▶ _Exercise instructions_
Rewrite the material starting with the line that contains "Task: Click the 659 repost count" and going on through the line that contains "point(419,581)", substituting "Prompt" for every "Given" and leaving everything else as it is.
- - -
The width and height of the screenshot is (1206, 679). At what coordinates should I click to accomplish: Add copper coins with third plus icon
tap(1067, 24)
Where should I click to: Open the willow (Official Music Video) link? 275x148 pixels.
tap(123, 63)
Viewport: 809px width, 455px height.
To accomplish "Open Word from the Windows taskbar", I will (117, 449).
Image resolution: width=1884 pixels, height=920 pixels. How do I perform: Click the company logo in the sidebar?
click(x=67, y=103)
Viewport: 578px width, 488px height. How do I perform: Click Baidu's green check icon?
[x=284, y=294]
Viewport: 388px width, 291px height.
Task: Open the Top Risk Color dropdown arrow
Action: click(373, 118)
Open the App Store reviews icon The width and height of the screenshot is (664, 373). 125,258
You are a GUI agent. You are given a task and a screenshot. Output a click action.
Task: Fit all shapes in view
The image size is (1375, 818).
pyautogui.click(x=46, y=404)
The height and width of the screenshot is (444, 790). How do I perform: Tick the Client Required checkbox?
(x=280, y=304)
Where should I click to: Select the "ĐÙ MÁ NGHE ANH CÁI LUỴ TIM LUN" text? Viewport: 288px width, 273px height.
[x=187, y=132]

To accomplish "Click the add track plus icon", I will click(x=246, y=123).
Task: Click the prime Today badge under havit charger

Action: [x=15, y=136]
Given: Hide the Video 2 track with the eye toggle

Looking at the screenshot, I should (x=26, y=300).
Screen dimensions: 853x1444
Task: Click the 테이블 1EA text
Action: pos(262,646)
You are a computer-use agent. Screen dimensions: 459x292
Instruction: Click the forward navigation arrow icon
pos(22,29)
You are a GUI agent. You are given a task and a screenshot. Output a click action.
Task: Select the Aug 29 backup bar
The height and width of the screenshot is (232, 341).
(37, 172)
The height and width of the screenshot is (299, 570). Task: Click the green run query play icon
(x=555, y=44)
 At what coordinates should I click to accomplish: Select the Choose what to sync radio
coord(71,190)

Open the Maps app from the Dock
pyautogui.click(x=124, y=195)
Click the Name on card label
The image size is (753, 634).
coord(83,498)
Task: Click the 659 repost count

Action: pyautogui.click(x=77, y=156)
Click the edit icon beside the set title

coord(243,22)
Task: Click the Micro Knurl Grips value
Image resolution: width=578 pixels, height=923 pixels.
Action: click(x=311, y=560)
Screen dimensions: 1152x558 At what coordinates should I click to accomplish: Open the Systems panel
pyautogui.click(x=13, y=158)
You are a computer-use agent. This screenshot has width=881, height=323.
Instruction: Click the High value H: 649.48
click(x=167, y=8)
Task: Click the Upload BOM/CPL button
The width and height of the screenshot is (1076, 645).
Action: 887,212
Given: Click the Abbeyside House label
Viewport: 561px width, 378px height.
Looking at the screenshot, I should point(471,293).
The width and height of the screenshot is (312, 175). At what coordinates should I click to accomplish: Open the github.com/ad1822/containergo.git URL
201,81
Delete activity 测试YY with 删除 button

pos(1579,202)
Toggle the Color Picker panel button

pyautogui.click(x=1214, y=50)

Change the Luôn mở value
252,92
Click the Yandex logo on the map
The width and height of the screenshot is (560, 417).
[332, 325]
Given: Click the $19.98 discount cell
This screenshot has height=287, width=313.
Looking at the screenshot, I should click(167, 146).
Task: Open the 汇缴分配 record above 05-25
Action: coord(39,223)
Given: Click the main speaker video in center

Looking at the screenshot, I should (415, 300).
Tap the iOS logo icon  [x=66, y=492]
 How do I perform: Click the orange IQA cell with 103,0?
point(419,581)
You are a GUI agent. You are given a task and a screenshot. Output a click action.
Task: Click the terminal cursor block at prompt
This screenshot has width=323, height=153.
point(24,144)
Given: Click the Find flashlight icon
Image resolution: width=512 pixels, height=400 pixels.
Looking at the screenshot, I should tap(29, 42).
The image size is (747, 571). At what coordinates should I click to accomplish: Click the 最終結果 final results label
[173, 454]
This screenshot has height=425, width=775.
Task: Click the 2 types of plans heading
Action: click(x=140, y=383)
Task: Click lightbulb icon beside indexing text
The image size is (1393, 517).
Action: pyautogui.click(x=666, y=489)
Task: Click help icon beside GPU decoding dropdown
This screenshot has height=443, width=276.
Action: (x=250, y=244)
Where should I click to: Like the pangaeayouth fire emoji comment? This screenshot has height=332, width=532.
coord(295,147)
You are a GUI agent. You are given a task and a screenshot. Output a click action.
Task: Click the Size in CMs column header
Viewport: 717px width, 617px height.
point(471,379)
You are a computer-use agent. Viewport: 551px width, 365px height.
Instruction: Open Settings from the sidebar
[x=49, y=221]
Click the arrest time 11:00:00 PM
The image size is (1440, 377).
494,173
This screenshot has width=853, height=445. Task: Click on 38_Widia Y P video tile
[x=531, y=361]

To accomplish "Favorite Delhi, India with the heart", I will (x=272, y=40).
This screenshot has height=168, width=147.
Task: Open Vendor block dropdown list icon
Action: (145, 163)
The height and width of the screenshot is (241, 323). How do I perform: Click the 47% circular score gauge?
- - -
▶ _The completed task_
Task: Click the 659 repost count

Action: pyautogui.click(x=77, y=156)
Click the edit icon beside the set title

coord(243,22)
Task: Click the Micro Knurl Grips value
Image resolution: width=578 pixels, height=923 pixels.
Action: click(x=311, y=560)
Screen dimensions: 1152x558 At what coordinates should I click to accomplish: Open the Systems panel
pyautogui.click(x=13, y=158)
You are a computer-use agent. This screenshot has width=881, height=323.
Instruction: Click the High value H: 649.48
click(x=167, y=8)
Task: Click the Upload BOM/CPL button
The width and height of the screenshot is (1076, 645).
Action: 887,212
Prompt: Click the Abbeyside House label
Viewport: 561px width, 378px height.
Looking at the screenshot, I should point(471,293).
The width and height of the screenshot is (312, 175). At what coordinates should I click to accomplish: Open the github.com/ad1822/containergo.git URL
201,81
Delete activity 测试YY with 删除 button

pos(1579,202)
Toggle the Color Picker panel button

pyautogui.click(x=1214, y=50)

Change the Luôn mở value
252,92
Click the Yandex logo on the map
The width and height of the screenshot is (560, 417).
[332, 325]
Prompt: Click the $19.98 discount cell
This screenshot has height=287, width=313.
Looking at the screenshot, I should click(167, 146).
Task: Open the 汇缴分配 record above 05-25
Action: coord(39,223)
Prompt: Click the main speaker video in center

Looking at the screenshot, I should (415, 300).
Tap the iOS logo icon  [x=66, y=492]
 How do I perform: Click the orange IQA cell with 103,0?
point(419,581)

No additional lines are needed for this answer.